** AVAILABLE DATA follows **

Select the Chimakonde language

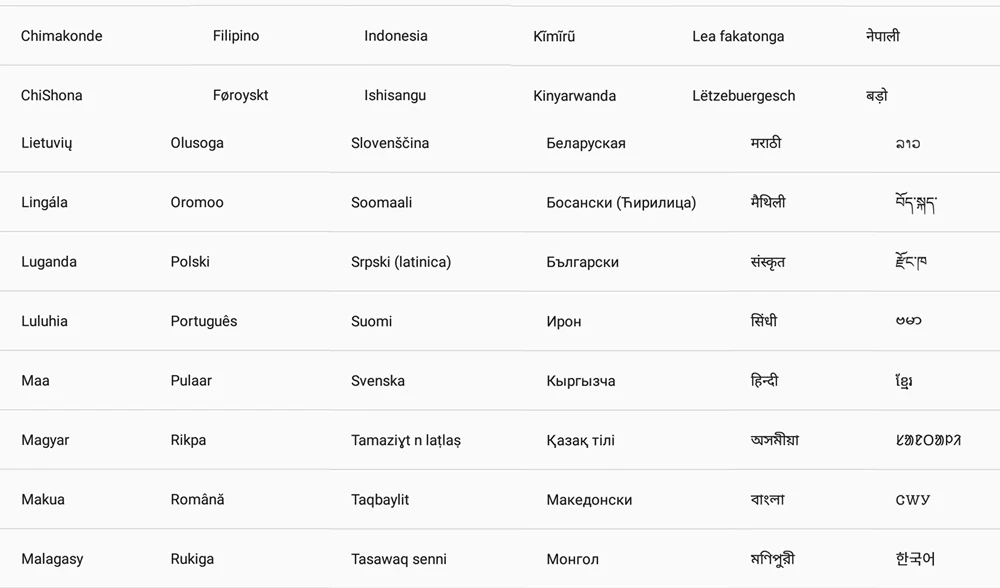point(61,35)
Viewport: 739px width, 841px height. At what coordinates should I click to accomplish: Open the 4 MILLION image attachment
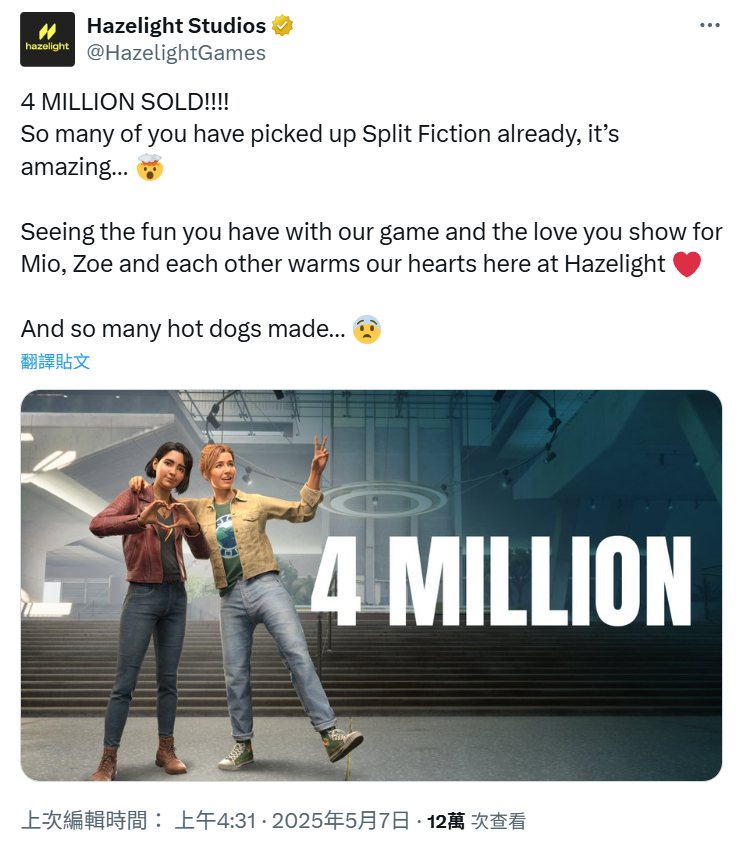(371, 585)
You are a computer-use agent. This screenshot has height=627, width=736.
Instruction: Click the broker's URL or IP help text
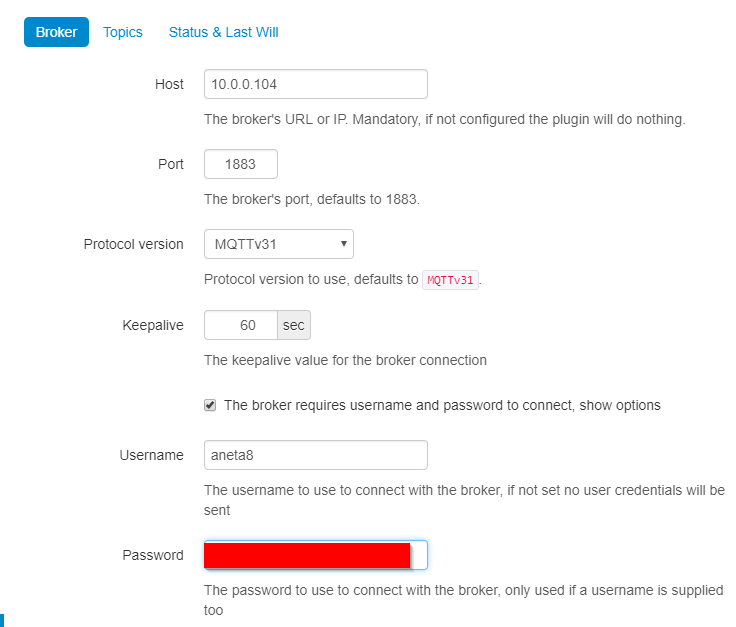(x=444, y=119)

** End of AVAILABLE DATA **

▸ **EXERCISE DIRECTIONS**: A word-for-word copy of all the data is required, minus the pictures.

▸ **OUTPUT FOR THIS EXERCISE**:
Select the Chimakonde language

point(61,35)
Viewport: 739px width, 841px height. At what coordinates should I click to accomplish: Open the 4 MILLION image attachment
(371, 585)
You are a computer-use agent. This screenshot has height=627, width=736.
Instruction: Click the broker's URL or IP help text
(x=444, y=119)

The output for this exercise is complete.